In the five or ten minutes up to this, an annoyingly cheerful stranger had continuously been trying to strike up conversation with me. I’d tried my best at ignoring him, but his continuous smiling and questions made it increasingly hard. As he spoke no German and very poor English, I decide to help him get from one train to the next. He had already asked for directions several times, despite him being on the right train and just needing to stay seated. Anyway, we start talking, and his ridiculously optimistic attitude started to rub off. Pretty soon, we were both laughing, and I start asking him about his background. Turns out, he’d walked to Berlin, all the way from fucking Syria, and was working every single night from 01 am to noon in order to make a living.

I was feeling super depressed because the most likely outcome of a dream I’d chosen to follow was starting to kick in. This guy’s name is Prince, and he’s reminding me that I shouldn’t focus on the shit that was behind me, but on the upside of where I am right now. This isn’t a, “I should feel so grateful for what I have, there are poor kids in Africa”-kinda post. It’s a enjoy the fucking ride, sometimes it’s low, but make sure the lows are in good places with good people. Soft things.
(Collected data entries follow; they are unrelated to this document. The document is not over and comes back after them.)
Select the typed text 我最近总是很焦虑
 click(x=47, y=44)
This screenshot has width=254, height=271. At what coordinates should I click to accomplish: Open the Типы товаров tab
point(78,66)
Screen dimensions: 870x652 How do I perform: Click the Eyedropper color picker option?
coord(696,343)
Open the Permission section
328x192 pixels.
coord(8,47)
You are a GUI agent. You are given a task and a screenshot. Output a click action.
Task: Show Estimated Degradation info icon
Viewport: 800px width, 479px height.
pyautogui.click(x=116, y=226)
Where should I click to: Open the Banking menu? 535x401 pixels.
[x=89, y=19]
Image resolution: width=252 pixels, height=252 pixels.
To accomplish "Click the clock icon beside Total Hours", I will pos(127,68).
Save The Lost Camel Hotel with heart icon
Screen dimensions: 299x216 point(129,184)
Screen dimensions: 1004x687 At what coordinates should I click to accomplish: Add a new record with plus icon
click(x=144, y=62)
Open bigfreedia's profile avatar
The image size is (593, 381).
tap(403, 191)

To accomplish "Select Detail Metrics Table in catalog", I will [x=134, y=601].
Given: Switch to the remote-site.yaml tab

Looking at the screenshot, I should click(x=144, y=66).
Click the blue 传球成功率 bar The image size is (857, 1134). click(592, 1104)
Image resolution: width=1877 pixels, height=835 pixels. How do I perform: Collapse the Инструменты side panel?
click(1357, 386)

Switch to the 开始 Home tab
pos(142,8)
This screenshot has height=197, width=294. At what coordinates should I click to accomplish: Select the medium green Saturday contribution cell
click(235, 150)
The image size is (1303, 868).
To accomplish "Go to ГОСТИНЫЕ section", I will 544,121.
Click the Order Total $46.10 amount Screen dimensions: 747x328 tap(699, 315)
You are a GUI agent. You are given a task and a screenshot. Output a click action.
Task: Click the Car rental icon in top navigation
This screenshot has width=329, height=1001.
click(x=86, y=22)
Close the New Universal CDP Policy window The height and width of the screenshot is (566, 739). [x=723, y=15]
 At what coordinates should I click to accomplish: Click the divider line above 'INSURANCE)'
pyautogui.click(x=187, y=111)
Prince was crazy excited about just being in Berlin, and so was I. I just needed a reminder.

THE SHOW MUSTN’T GO ON
I think in any failed startup, there’s two breaking points: 1) The one where your company actually fails, and 2) the one where you come to the realisation that it has failed. Our company probably failed a lot sooner than we realised. It’s the classic story of not having a tech guy on the team from the beginning, and even though we worked day and night to make things work, we just didn’t have what it took. I’ve learned an incredible amount of things, and when (not if), I take on my next venture, there are a lot fewer things I’ll do wrong, but still there are more mistakes yet to be made than I’ve made in the past. The most important thing however, is not which mistakes you make or don’t make, it who you make them with. I had the incredible luck to start my companies people I’d only just met:

My amazing co-founders, living our dream in Berlin (And looking like total idiots, of course)

I think the most amazing thing about this whole journey is, that I didn’t know these guys when we started, but now I have friends for life. In all the shit we went through, we never had an actual fight. Sure we had lots of heated discussions, but they were never about personality, only the company. To this day, this is what makes me look back at this with a smile on my face.

MOVING ON
I live in Tallinn Estonia now, where I’ve landed a job in an amazing company, in a role I probably never would’ve landed if it weren’t for all the stuff we went through with Trunkbird.

I recently met with one of my cofounders in Berlin, and had an amazing talk, making me sure we’ll do much more together in the future, and the other is actually joining me in Tallinn!

Thanks to you two, and to all the other amazing people who helped me get through all this.

Remember the soft things, it’s what get you through the hard.